The Japanese were the first to adopt Deming’s fourteen points with great success. As an example, Deming learned of one Japanese factory that doubled production in just one year and was expecting to gain an additional twenty percent improvement the following year, with no increase in the amount of hours worked. All this occurred as a result of simply improving quality. What is most significant about this achievement is the year it happened 1951 many American and European companies chose to ignore these dramatic results and nearly perished as a result. Critics contend that the time American manufacturing plants realized that quality control was a significant issue, it was in late 1970s and Japanese firms such as Honda and Sony were taking over large portion of the American consumer market.
In 1990s, most American firms have embraced quality control practices. Analysts indicate that when firms first began adopting these principles, many went too far, becoming bogged down in quality control charts and measurements of inconsequential operating factors. In too many cases, American industries went from ignoring statistical quality control (SQC) to applying it to every single facet of a business, no matter how small. This overemphasis quickly disappeared, however and has been replaced by a commitment to overall quality control that is unprecedented. Because Japan has been practicing quality management since 1950s, they are the leader in producing quality products in a number of industries and are still the role for American companies to emulate. For example, a study of “air conditioning industry in the early 1990s found that the worst Japanese air conditioning plant had an error rate that was less than one half of the best American company. And this drastic difference is largely due to the Japanese adherence to one of Deming’s most important idea that quality should be, “designed into” a product instead of “inspected out”. Japanese firms treat suppliers as equal, sharing information with them as if the suppliers were an internal department of the company. This ensured that quality is already a part of the product before it is even manufactured.
2.4 Quality assurance (QA).
Quality assurance is all those planned and systematic activities implement to provide adequate confidence that an entity will fulfill requirements for quality.
Often, quality control is confused with quality assurance. Though the two are very similar, there are some basic differences. Quality control is concerned with the product while quality assurance is process- oriented. Even with such a clear cut difference defined, identifying the difference between the two can be hard. Basically, quality control involves evaluating a product, activity, process or service. By contrast quality assurance is designed to make sure processes are sufficient to meet objectives. Simply put, quality assurance ensures a product or service is manufactured, created or produced in the right way while quality control evaluates whether or not the end result is satisfactory.
The objective of quality assurance is not just to reject defective products, but to systematically investigate the causes of defects so that they can be eliminated.
The figures below show the systematic diagrams of steps utilized by quality control and quality assurance in solving problems and how the two relates with each other.
Fig.2.1 Typical quality control steps
Fig.2.2 Typical quality assurance steps
Difference between quality control and quality assurance
Quality control Quality assurance
Line function Staff function
Find defects Prevent defects
2.5 Statistical quality control (SQC).
Statistical quality control is use to describe the set of statistical tools used by quality professionals to tackle quality issues.
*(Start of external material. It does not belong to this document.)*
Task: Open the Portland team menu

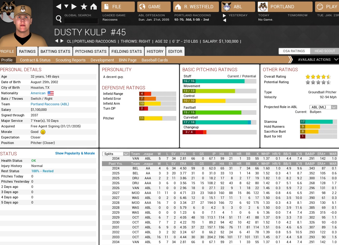Action: (282, 6)
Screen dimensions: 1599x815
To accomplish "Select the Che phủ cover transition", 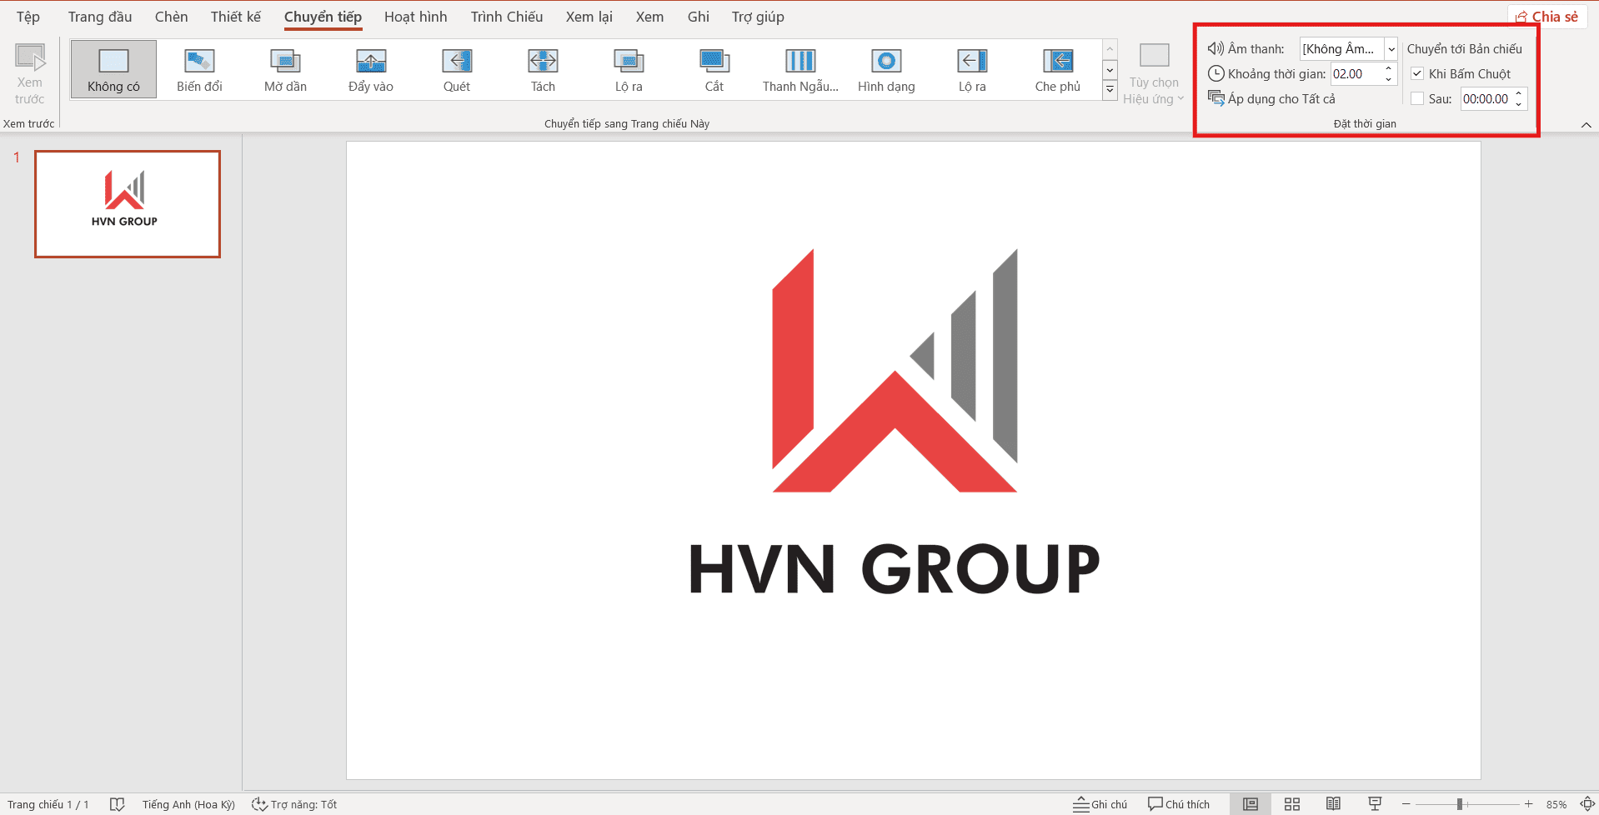I will pos(1057,70).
They are used to describe quality characteristics and relationship. Included are statistics such as: the mean, standard deviation, the range and a measure of the distribution data.
Statistical process control (SPC).
This involves inspecting a random sample of the output from a process and deciding whether the process is producing products with characteristics that fall within a predetermined range. SPC answers the question of whether the process is functioning properly or not.
This is the process of randomly inspecting a sample of goods and deciding whether to accept the entire lot based on the results. Acceptance sampling determines whether a batch of goods should be accepted or rejected.
All three of these statistical quality control categories are helpful in measuring and evaluating the quality of products or services.
2.6 Components of quality control.
These are the key components of quality control that were preached by Deming and practiced by the Japanese.
It is a continuous process of measuring products, services and practices against your strongest competitors. It means using the best companies as the yardstick against which your company measures itself. If your company comes up short, then improvements must be made to ensure that your products are just as high in quality as those of your competitor. To successful benchmark, a company must first look closely at its own practices and conduct a rigorous self assessment once that self assessment is completed, the company has a good idea of where it stands on quality issues and can successfully compare itself to other companies. The self assessment must be honest and thorough. It should identify weaknesses, but should also highlight the strengths. Improving weaknesses that are identified should be tied to state company strategic aims.
b Supplier Partnering.
This is an increasingly common practice in the United States. Simply put, it means that manufacturers work directly with their parts and component suppliers to improve quality at the supplier’s location. This can involve direct participation in the supplier’s operations. That is, staff from the manufacturers might work on site at the supplier’s office or provide technical assistance and equipment or simply a very close working relationship rather than a simple business transaction between two unrelated companies.
c Continuous Improvement (CI).
This is a method for improving every facet of a company’s operations and increasing competitiveness by developing a company’s resources. The improvement can involve many goals producing products zero defects or achieving 100 percent customer satisfaction but CI has the same basic principles no matter what the goal
Involve the entire company at all levels
Find savings by improving existing processes, not by investing more money
Gather data about company operations and quantify that data, which becomes the baseline against which improvements will be measured
Do not forget that common sense is perhaps the most important component of CI
Do not just give lip service to improvement-implement or practice ideas.
d Quality Circle.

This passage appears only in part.